“The Latino community and Latino history is a fundamental part of American history,” said Emily Key, director of education at the Smithsonian Latino Center. “And recognizing that and understanding that are key reasons why this month is important.”
Here’s why America commemorates Hispanic Heritage Month and what you should know about it.
Hispanic Heritage Month traces its history to 1968, when the observance was just a week long. President Lyndon B. Johnson signed a bill designating the week of September 15 as “National Hispanic Heritage Week,” according to the Office of the Historian and the Office of Art & Archives for the US House of Representatives
In the inaugural proclamation
, he wrote of the “great contribution to our national heritage made by our people of Hispanic descent — not only in the fields of culture, business, and science, but also through their valor in battle.”
“That was a period for sure, when Chicanos in the Southwest, Mexican Americans, Latinos across the country were demanding greater inclusion and representation politically, culturally, socially, economically — everything,” said Geraldo Cadava, professor of history and Latina and Latino Studies at Northwestern University and author of “The Hispanic Republican.”
“It was a demand for greater inclusion and representation and acknowledgment that Latinos play an important role in the United States,” he said.
It wasn’t until nearly 20 years later that Hispanic Heritage Week was lengthened to an entire month under President Ronald Reagan
Rep. Esteban Torres of California had submitted a bill to expand it, saying in remarks at the time, “We want the public to know that we share a legacy with the rest of the country, a legacy that includes artists, writers, Olympic champions, and leaders in business, government, cinema, and science.”
Torres’ bill died in committee, but Sen. Paul Simon of Illinois submitted a similar bill that Reagan signed into law.
The contributions of Hispanics and Latinos to the United States are long and storied: Key pointed out that the first known colony in America was not Jamestown, but the Spanish colony of St. Augustine in Florida.
“Hispanics or Latinos … have fought in every war since the American Revolution,” she said. “They are business owners and veterans and teachers and public servants.”
She added, “Latinos are Americans, and they form part of this American fabric.”
A growing population
But Hispanic Heritage Month is a chance for the country to acknowledge not only the rich history of its diverse Hispanic communities, but who they are today, said Felix Sanchez, chairman of the National Hispanic Foundation for the Arts.
“Hispanic Heritage Month gives us an opportunity to update the American people as to who Latinos are today,” he said, “to provide a contemporary context for all of our communities that are very different, that are part of the Latino ecosystem.”

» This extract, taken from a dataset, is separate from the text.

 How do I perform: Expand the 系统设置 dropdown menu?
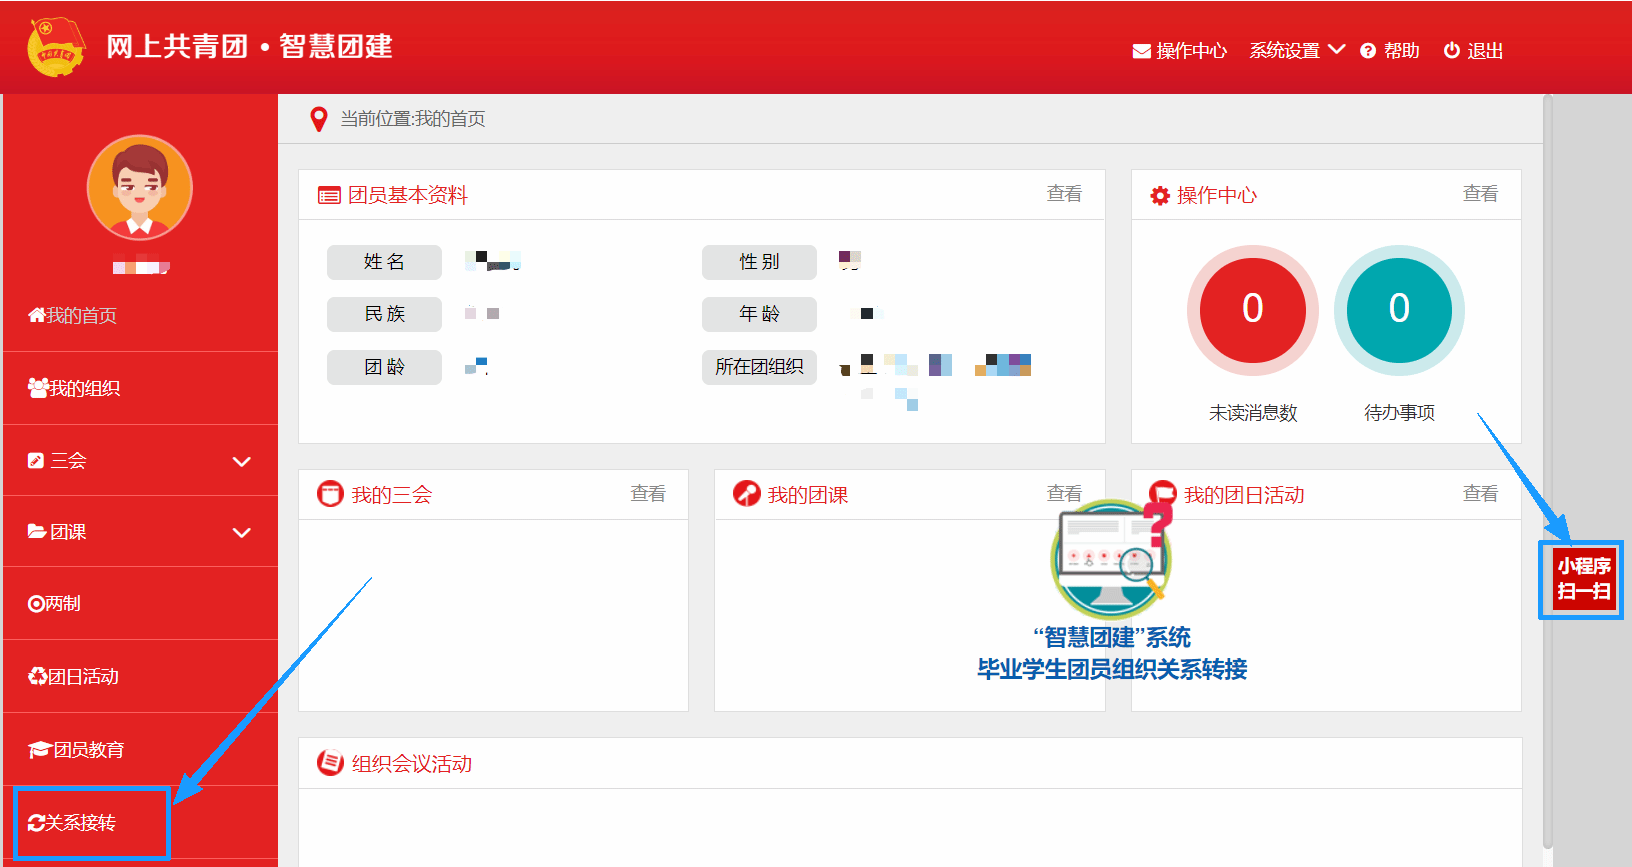[1297, 50]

Part of that contemporary context is the fact that Hispanics and Latinos make up an increasing portion of the overall US population.
The 2020 US Census showed
that Hispanics and Latinos make up a fast-growing, multiracial group: In 2020, 62.1 million people identified as Hispanic or Latino — 18% of the US population. That number had grown 23% since 2010. Comparatively, the US population not of Hispanic or Latino origin grew just 4.3%, census data shows.

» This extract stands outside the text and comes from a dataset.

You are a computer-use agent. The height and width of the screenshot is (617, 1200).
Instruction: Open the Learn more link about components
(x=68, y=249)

Between 2010 and 2020, just over half of the total US population growth — 51.1% — was due to growth among Hispanics or Latinos, per the Census Bureau.
This growth is just another reason why Hispanic Heritage Month is important, Key said. “If you’re 18% or so of the population, then you should also have representation, and we should celebrate and understand these communities that make up a large portion of the country’s population.”
Observing Hispanic Heritage Month
There are lots of ways to acknowledge Hispanic Heritage Month, whether it’s engaging with books, films, documentaries — suggestions from Cadava include PBS’ documentary series on Latino America
or the podcast “Latino USA”
— or live programming related to Hispanics and Latinos and their history in the United States.
“If that means in your local community, going to a Mexican Independence parade, of which there are many across the country, you should do that,” he said.
Alternatively, museums like the Smithsonian have events and online learning resources
for families to use as guided learning on Latinos and their communities, including profiles of Latino patriots
in military history. People can also visit local museums, she said, that have Latino content and collections.
Or you can just speak with people in your neighborhood, Key said. “Talk to a friend, talk to a classmate, talk to a neighbor, talk to your grocer, or your local restaurant where you get your favorite tacos,” she said.
“People like to share about their culture and their communities. … Learn about who they are and why they are in the neighborhoods they’re in, and discover that we probably share more in common than we think.”
It’s important to note, experts said, that you can recognize and acknowledge that heritage at all times of the year, outside of the 30-day period between September 15 and October 15. Hispanic Heritage Month is a “month of introduction” or an “entry point,” Key said, to learn more about your neighbors, classmates and colleagues and their heritage.
“Ideally, Hispanic Heritage Month would be unnecessary,” Cadava said, adding, “Do you need a month that is essentially American History Month, when Latino heritage, Hispanic heritage and American heritage meant the same thing?”
Sanchez echoed that, telling CNN, “Hispanic Heritage Month is an opportunity for both the Latino community to reinforce its accomplishments but also to extend beyond the Latino community, to remind all Americans that we are American.”